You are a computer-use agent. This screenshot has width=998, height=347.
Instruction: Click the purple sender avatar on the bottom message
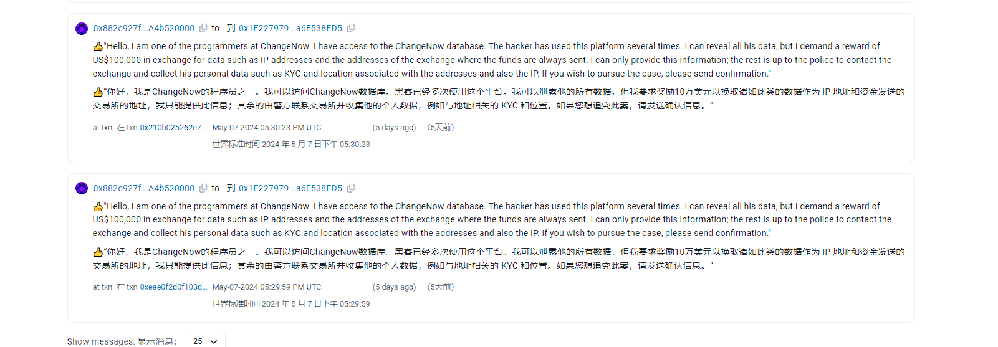tap(82, 188)
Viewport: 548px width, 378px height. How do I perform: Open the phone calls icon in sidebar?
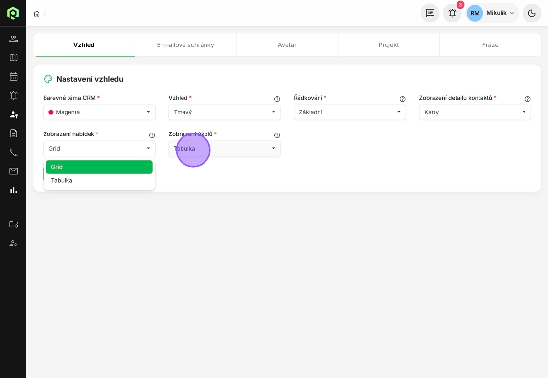(13, 153)
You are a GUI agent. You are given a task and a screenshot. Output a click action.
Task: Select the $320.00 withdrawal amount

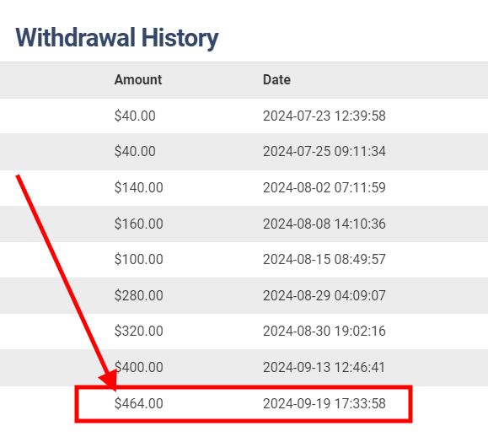[x=138, y=331]
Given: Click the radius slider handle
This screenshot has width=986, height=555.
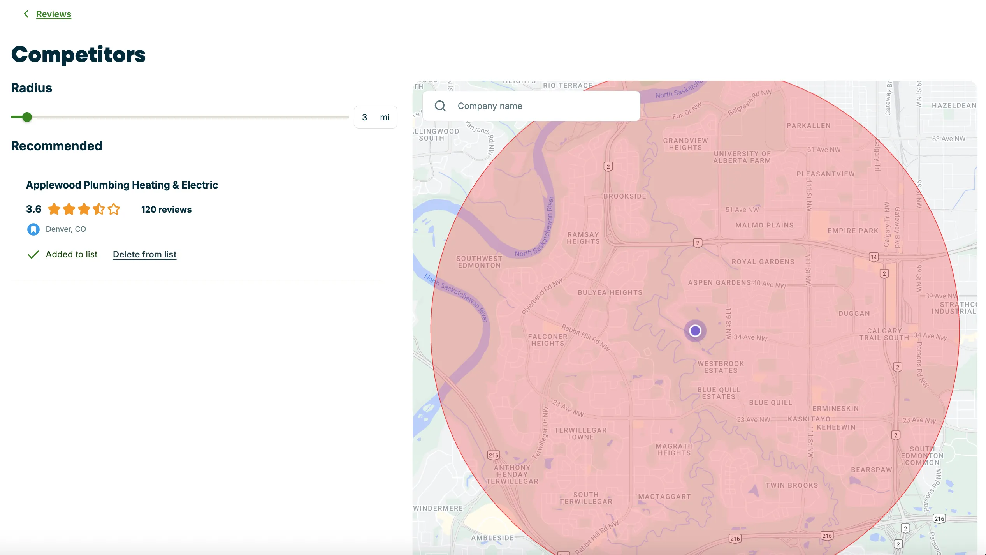Looking at the screenshot, I should tap(27, 117).
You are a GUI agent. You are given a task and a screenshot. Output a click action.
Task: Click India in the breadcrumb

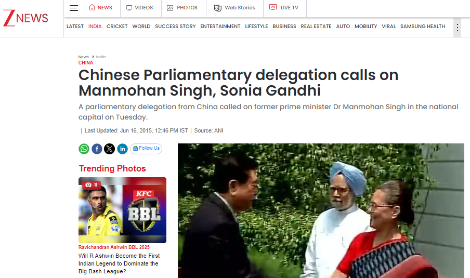(101, 57)
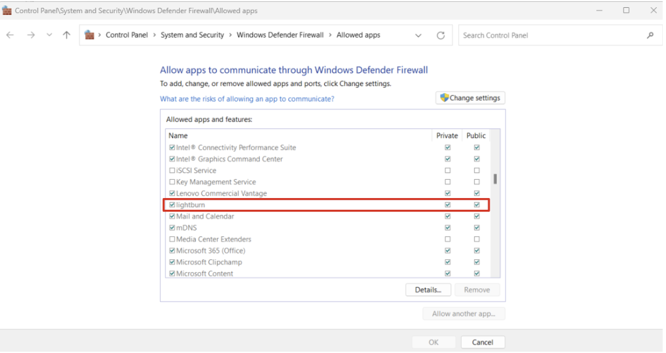Open the Details button
This screenshot has height=353, width=666.
428,290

YOUR INSTRUCTIONS:
The lines from the one containing "Task: Select the $320.00 withdrawal amount" through the last line of the records are what you should copy, word for word and nothing else, with pictures left out.

ANSWER FOR THE TASK:
Task: Select the $320.00 withdrawal amount

[x=138, y=331]
Given: Click the radius slider handle
This screenshot has width=986, height=555.
Looking at the screenshot, I should tap(27, 117).
You are a GUI agent. You are given a task and a screenshot. Output a click action.
Task: Click India in the breadcrumb

(101, 57)
Open the Details button
This screenshot has height=353, width=666.
428,290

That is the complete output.